Data to use:
[START]

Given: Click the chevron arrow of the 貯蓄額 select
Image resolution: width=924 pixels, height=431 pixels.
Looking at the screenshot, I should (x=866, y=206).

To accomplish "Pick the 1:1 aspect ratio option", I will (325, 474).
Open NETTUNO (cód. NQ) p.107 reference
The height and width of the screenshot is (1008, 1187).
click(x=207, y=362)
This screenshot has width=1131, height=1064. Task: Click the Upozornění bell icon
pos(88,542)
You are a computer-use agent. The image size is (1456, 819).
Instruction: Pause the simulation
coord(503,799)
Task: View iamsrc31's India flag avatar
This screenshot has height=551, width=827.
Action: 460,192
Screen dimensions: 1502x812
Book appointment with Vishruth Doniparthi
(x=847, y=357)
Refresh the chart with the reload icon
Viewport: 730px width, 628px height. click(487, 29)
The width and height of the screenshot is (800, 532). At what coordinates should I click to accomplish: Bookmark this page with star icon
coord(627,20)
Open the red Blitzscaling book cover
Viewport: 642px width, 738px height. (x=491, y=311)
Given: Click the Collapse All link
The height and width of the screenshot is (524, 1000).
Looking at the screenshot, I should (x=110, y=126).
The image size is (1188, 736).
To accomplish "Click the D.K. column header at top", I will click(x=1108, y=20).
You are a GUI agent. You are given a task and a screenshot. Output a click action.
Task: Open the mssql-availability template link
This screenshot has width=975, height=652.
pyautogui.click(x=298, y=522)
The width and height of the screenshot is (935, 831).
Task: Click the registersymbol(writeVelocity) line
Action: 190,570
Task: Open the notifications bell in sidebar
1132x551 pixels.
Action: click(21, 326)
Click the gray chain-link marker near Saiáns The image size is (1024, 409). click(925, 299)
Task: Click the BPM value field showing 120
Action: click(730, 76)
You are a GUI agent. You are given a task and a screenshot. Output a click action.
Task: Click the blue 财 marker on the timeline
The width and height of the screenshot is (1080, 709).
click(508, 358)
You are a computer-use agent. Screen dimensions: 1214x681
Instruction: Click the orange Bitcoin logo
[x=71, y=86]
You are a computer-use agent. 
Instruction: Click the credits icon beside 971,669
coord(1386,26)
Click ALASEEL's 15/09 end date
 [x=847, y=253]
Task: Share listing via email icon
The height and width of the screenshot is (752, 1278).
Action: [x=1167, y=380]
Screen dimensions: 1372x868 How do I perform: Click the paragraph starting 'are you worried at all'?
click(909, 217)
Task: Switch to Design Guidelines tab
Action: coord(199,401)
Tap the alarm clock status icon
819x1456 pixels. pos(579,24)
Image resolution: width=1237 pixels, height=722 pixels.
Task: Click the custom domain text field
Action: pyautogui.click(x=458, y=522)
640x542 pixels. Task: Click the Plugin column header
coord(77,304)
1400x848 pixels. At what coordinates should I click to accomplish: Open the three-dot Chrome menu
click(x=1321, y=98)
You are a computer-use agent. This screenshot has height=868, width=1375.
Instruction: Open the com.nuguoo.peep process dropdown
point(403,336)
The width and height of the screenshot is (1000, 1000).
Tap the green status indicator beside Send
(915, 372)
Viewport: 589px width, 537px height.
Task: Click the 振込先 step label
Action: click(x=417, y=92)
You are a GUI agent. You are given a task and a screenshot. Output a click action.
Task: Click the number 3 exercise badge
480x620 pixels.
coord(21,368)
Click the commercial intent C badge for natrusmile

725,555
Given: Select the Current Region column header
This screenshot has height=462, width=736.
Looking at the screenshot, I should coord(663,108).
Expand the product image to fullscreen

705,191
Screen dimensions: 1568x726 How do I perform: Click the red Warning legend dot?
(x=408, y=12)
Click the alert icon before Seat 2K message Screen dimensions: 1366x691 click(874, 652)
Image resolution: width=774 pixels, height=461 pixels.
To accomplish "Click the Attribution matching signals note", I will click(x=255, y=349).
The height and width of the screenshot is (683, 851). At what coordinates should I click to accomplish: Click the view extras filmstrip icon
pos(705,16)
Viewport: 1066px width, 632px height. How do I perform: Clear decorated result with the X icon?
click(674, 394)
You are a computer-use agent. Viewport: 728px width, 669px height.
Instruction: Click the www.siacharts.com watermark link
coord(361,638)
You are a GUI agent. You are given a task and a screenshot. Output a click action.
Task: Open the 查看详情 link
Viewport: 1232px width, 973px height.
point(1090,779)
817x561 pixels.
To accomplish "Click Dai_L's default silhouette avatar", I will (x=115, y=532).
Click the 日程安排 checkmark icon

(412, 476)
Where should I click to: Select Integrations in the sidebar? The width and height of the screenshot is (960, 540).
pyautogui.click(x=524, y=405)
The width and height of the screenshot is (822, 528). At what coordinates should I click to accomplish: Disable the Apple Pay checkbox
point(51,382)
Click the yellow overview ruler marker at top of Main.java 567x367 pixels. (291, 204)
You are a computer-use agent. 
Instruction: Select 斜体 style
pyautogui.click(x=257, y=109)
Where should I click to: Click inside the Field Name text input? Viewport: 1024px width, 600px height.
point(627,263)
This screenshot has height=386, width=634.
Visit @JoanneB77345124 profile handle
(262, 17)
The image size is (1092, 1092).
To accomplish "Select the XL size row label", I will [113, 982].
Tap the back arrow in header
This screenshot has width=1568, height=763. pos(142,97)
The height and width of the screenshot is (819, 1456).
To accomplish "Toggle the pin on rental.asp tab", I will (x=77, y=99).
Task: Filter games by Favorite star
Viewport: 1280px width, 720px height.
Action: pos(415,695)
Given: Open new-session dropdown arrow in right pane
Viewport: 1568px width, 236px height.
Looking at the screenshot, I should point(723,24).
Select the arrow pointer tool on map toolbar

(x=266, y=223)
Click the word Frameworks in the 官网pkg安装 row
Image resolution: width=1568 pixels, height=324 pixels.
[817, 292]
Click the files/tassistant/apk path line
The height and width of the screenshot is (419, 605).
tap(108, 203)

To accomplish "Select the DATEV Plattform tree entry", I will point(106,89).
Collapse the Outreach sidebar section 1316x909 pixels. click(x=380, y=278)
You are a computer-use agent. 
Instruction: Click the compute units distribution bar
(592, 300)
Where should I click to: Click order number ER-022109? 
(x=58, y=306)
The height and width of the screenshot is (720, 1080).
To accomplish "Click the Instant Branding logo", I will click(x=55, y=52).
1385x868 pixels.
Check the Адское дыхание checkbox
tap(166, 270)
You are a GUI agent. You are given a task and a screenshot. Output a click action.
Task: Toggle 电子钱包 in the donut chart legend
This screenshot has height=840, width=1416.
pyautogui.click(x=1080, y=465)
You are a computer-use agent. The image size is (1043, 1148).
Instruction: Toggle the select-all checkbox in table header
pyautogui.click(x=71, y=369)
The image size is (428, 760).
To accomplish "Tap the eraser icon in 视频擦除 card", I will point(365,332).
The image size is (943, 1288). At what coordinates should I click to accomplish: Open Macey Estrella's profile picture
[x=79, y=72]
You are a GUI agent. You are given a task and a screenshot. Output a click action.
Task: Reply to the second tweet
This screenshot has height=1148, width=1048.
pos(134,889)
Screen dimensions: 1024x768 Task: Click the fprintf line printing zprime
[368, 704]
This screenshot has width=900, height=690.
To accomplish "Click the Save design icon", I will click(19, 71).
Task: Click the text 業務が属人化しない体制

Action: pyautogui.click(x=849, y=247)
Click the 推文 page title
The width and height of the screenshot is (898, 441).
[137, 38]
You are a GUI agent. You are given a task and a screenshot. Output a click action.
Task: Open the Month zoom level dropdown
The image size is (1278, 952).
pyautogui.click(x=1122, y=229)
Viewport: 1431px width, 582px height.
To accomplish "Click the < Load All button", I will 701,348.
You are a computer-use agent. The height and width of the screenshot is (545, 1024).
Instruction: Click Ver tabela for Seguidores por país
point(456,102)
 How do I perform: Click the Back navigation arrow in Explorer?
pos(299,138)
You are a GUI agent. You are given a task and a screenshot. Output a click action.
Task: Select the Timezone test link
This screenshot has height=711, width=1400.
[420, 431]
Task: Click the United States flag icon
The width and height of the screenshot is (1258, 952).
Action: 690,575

[END]

What to work on:
Please rewrite the records from the line containing "Task: Click the text 業務が属人化しない体制" up to and including the line containing "pyautogui.click(x=1122, y=229)" as a Markdown table with two columns, Row and Text, skipping blank lines.

Solved problem:
| Row | Text |
|---|---|
| 1 | Task: Click the text 業務が属人化しない体制 |
| 2 | Action: pyautogui.click(x=849, y=247) |
| 3 | Click the 推文 page title |
| 4 | The width and height of the screenshot is (898, 441). |
| 5 | [137, 38] |
| 6 | You are a GUI agent. You are given a task and a screenshot. Output a click action. |
| 7 | Task: Open the Month zoom level dropdown |
| 8 | The image size is (1278, 952). |
| 9 | pyautogui.click(x=1122, y=229) |